I'm not sure I can give an answer to this---at least, not if I'm focusing on the "advocate" part of the question. The thing I see most often in these discussions is "I decided to do X when I bought. Obviously, everyone else should do X too." That's not true at all--partly because now isn't then, and partly because others don't care about the same things I do.
What someone has in their account almost certainly depends on their own preferences, plus the state of play at the time of purchase. What resorts were on sale direct? What were the incentives? What resorts were in "the resale wave" of the first group of owners turning over, and thus easily available on the resale market? What does the resale market even look like?
The same person, with the same preferences, might well have made different decisions if they were buying at a different point. The soon-to-be-gone GFV incentives are a good example of this. Some people who would ordinarily never consider a developer purchase looked at the small delta and thought "Well, that changes things."
The same is true in advising someone making a purchase. How deeply does FOMO run for you? How long do you expect to own? What are your expectations about a Disney trip? How much is location going to matter vs. just being there?
For example.
- My FOMO muscle seems to be under-developed.
- I don't need to stay in the newest and awesomest resort.
- The vacation experiences are more alike than they are different in the half-dozen DVC resorts I've stayed in.
- I am not an "if you can't walk to a park it doesn't count" person.
- I am not a multi-trips-per-year person most years, so the AP discount doesn't really do much for me.

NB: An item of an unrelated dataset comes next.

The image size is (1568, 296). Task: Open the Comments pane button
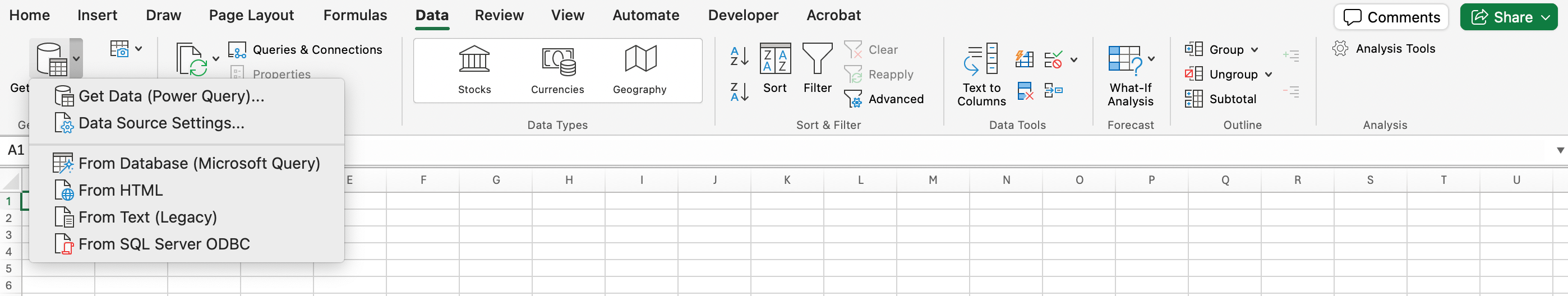point(1390,17)

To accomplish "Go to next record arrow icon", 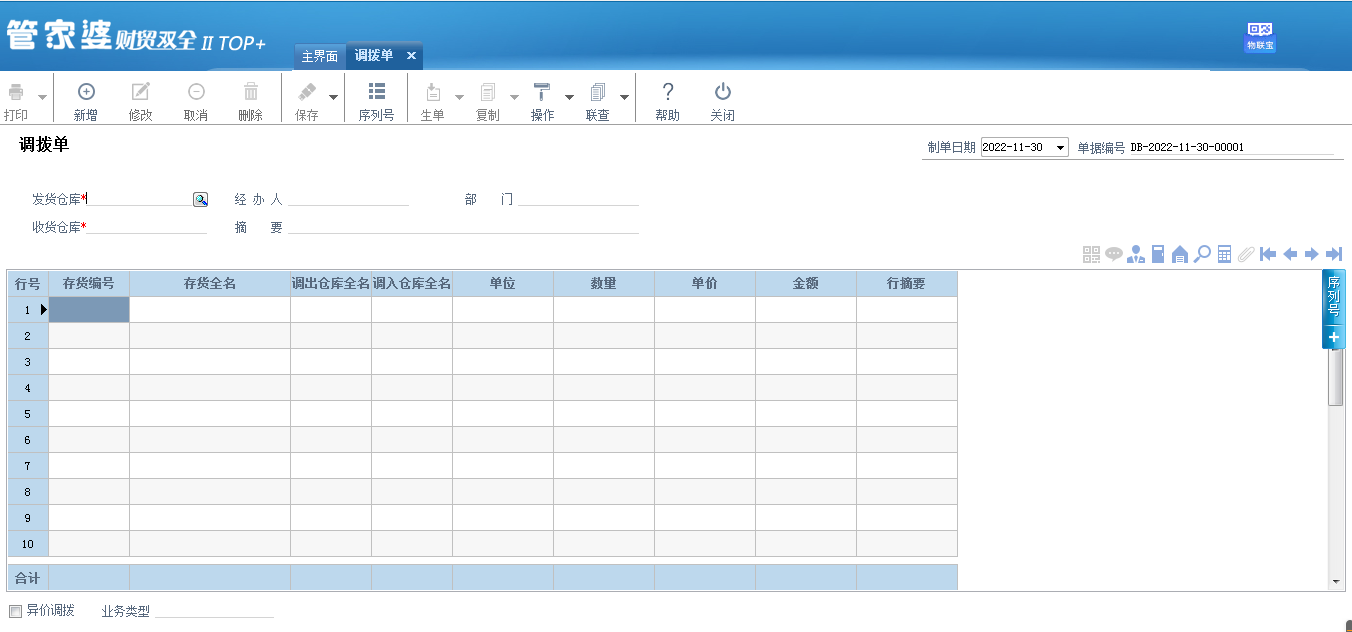I will pos(1312,254).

- The others are all nice diversions, but I don't care about them.
So,
for me, resale is probably the thing that makes the most sense most of the time.
But
not everyone shares my preferences. For some people, the thought of not being able to stay at Resort To Be Named Later will keep them up at night. For others, just being told they can't do something makes them want it that much more. Some folks see the prospect of no Epcot Area resorts between now and not too many years after they become empty-nesters, and can't imagine why they would do that. And some people just want a home resort that itself is restricted, which changes the value porposition of resale a lot--at least until 2042.